Reactivity of Ru(OAc)2(Ph3P)2 toward chelating diphosphine ligands. X-ray crystal structures of fac-Ru(OAc)2(Ph3P) (dppm) and trans-Ru(OAc)2(P2N2H4)

Abstract

Interaction of Ru(OAc)2(Ph3P)2, 1, with one and two equivalents of L (L = Ph2P(CH2)nPPh2; n = 1–3) in refluxing toluene gave Ru(OAc)2(Ph3P)L and Ru(OAc)2L2 in good yield, respectively. The solution dynamic of Ru(OAc)2(Ph3P)L complexes (L = Ph2P(CH2)nPPh2; n = 1 and 2) were studied by variable temperature 1H and 31P{1H} NMR spectroscopy. At −50°C, the two acetate groups exist as a η2- and a η1-acetate group which exchange rapidly at room temperature. X-Ray diffraction study of Ru(OAc)2(Ph3P)(dppm) reveals the presence of a η1- and a η2-acetate ligand and a fac-configuration for the phosphine ligands.
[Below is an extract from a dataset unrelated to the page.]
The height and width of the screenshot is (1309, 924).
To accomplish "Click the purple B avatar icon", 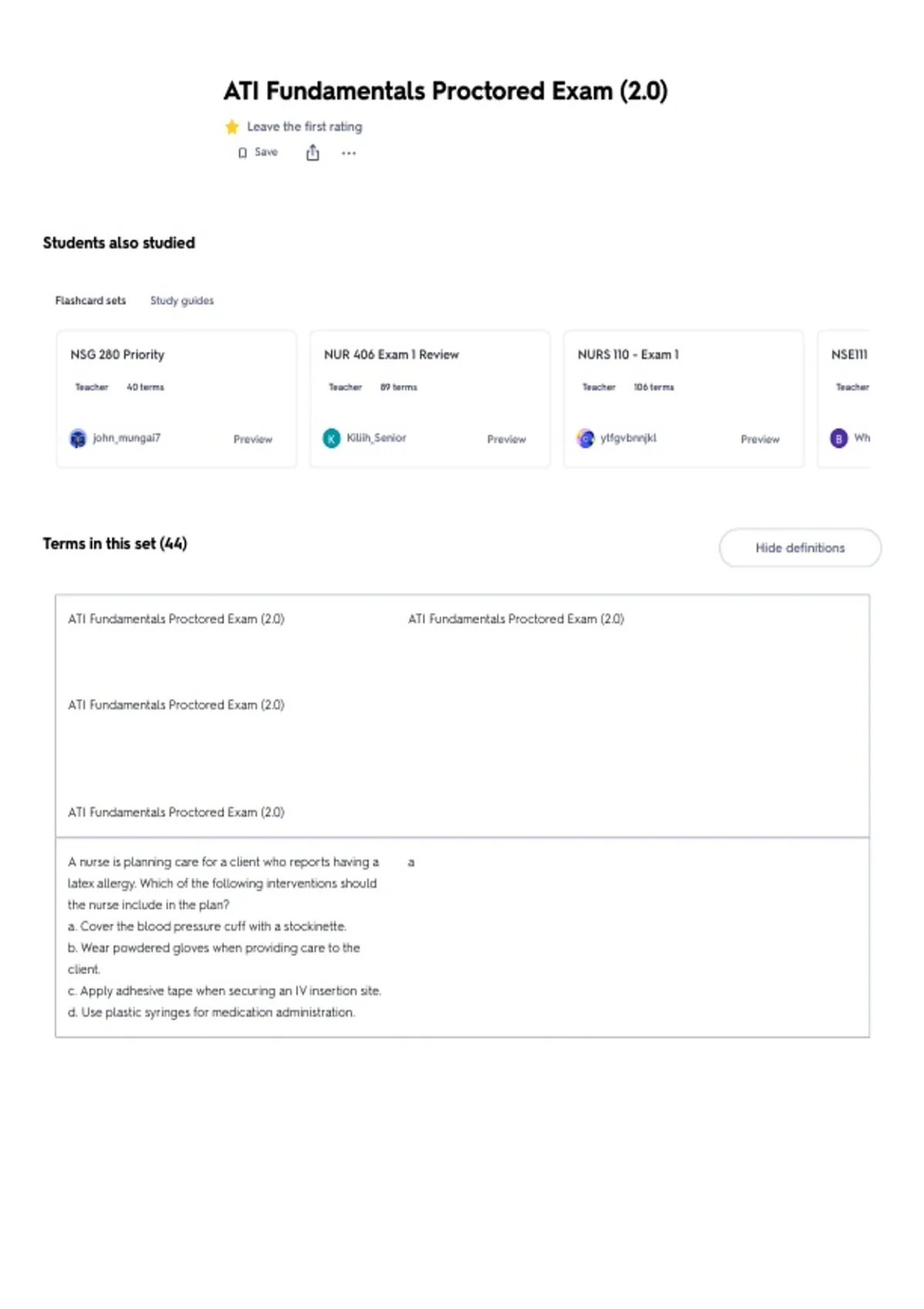I will (839, 439).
Interaction of 1 with one equivalent of L′ (L′ = Ph2P(CH2)4PPh2 and P2N2H4) in refluxing toluene gives the corresponding Ru(OAc)2L′ complex in high yield. X-Ray diffraction study of Ru(OAc)2(P2N2H4) reviews that the two acetate groups are monodentate coordinated and are in a mutually trans position.